Besonders deutlich wird der Unterschied den Forschenden zufolge im Vergleich mit der Schweiz: Männer, die in Grenznähe auf deutscher Seite leben, haben im Schnitt eine um 2,2 Jahre geringere Lebenserwartung als Schweizer im Grenzraum zu Deutschland. Ein ähnliches Bild zeigt sich aber auch an der Grenze zu den Niederlanden und Dänemark, wo deutsche Männer im Schnitt eine um 1,8 Jahre niedrigere Lebenserwartung verzeichnen.
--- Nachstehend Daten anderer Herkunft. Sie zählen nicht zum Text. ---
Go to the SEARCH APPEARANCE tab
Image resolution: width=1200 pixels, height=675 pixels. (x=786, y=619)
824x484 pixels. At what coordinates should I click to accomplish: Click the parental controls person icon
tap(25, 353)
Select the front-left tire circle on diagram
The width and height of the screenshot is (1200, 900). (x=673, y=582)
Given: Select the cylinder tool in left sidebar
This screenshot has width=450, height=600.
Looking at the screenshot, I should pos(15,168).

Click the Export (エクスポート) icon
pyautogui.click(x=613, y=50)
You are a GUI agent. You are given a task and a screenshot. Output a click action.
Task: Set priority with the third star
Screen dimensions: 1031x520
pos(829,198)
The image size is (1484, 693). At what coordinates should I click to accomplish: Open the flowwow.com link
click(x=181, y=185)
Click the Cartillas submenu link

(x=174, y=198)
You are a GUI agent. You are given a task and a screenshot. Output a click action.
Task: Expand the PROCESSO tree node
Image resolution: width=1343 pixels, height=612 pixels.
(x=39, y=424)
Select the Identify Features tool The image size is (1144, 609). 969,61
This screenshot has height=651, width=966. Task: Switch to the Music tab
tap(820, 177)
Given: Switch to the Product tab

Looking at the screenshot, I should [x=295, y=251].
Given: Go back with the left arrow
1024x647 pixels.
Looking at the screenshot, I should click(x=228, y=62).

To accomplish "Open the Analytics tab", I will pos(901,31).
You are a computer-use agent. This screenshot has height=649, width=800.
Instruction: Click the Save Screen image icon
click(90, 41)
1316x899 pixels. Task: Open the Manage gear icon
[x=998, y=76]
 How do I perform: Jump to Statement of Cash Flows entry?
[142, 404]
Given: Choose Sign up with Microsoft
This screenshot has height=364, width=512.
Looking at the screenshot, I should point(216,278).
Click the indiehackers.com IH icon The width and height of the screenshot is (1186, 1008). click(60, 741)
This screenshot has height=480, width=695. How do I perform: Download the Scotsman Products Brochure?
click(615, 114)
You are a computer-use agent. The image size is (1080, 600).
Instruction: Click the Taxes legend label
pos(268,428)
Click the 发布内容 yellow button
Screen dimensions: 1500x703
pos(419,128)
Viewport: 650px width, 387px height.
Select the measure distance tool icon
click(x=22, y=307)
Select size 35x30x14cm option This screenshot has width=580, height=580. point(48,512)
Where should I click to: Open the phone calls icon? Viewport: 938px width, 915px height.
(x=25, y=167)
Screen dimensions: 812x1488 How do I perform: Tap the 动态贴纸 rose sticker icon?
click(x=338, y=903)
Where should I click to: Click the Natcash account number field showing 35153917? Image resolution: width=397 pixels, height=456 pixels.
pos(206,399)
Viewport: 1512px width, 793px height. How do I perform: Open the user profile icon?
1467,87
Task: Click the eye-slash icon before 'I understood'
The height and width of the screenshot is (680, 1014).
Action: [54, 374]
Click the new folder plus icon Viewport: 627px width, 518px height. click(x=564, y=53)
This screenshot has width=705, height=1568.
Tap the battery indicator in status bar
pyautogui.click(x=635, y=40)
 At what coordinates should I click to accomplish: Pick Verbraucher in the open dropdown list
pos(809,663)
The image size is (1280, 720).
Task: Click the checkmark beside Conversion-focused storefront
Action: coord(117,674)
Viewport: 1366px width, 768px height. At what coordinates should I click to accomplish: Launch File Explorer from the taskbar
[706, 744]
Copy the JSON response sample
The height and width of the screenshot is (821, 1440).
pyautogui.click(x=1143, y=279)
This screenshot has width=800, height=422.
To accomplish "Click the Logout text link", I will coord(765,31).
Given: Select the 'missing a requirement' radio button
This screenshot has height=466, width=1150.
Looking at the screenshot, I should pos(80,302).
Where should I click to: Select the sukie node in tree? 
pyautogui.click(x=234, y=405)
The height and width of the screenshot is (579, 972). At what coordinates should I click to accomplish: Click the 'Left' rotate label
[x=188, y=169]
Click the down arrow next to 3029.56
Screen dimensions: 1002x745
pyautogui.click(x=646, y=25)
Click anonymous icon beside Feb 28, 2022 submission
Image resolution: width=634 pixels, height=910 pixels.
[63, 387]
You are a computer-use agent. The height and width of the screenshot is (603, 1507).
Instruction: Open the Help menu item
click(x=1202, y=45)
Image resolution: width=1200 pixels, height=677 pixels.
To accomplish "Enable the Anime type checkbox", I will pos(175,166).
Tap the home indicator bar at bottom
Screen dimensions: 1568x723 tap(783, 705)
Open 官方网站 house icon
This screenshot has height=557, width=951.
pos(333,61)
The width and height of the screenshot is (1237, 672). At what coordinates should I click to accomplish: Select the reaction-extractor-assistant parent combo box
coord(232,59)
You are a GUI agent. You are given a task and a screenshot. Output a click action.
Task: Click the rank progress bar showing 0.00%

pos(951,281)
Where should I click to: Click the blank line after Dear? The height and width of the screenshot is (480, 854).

Bei den Frauen treten die größten Unterschiede der Studie zufolge im Vergleich zu Frankreich (-1,5 Jahre), der Schweiz (-1,4 Jahre) und Dänemark (-1,1 Jahre) auf.

Vernetzte Regionen

Die untersuchten Nachbarländer weisen den Forschenden zufolge auf jeweils beiden Seiten der Grenze eine ähnliche sozioökonomische Bevölkerungsstruktur auf, mitunter sind die Regionen, wie im Fall der Schweiz, etwa durch Pendelverkehr eng verbunden. »Umso bemerkenswerter ist es, dass entlang der deutsch-schweizerischen Grenze deutliche Unterschiede in der Lebenserwartung bestehen«, sagte Michael Mühlichen, Mitautor der Studie. Die Grenzräume zu Polen und Tschechien wurden in der aktuellen Studie nicht betrachtet.

Aber wie lässt sich die unterschiedliche Lebenserwartung erklären?

Unter anderem mit Unterschieden in Gesundheitssystemen und -politik, sagt Mühlichen. Diese führten zu einer unterschiedlichen Effizienz, etwa bei der Früherkennung und Behandlung von Krankheiten und der Eindämmung riskanter Lebensstile und Verhaltensweisen. »Deutschland hat in dieser Hinsicht in den zurückliegenden Jahrzehnten sukzessive den Anschluss an die Nachbarn im Norden, Süden und Westen verloren«, so Mühlichen.

Zu den Faktoren, die den Lebensstil betreffen, gehören etwa Rauchen, Alkoholkonsum, Ernährung, Bewegung oder Stress. »In Deutschland ist insbesondere die Sterblichkeit an Herz-Kreislauf-Erkrankungen im Vergleich mit den Nachbarländern erhöht«, sagt Mühlichen, »was auf alle genannten Faktoren zurückzuführen sein kann.«

Auch bezogen auf ganz Deutschland fällt die durchschnittliche Lebenserwartung im westeuropäischen Schnitt zurück. Im Jahr 2000 lag der Rückstand noch bei rund 0,7 Jahren, nur rund zwei Jahrzehnte später vergrößerte er sich um durchschnittlich ein ganzes Jahr, wie eine Studie im vergangenen Jahr zeigte. Mehr dazu lesen Sie hier .

Anmerkung der Redaktion: In einer früheren Version hieß es, der Rückstand der Lebenserwartung in Deutschland habe sich in rund zwei Jahren um durchschnittlich ein ganzes Jahr vergrößert. Tatsächlich bezieht sich das auf einen Zeitraum von rund zwei Jahrzehnten. Wir haben den Fehler korrigiert.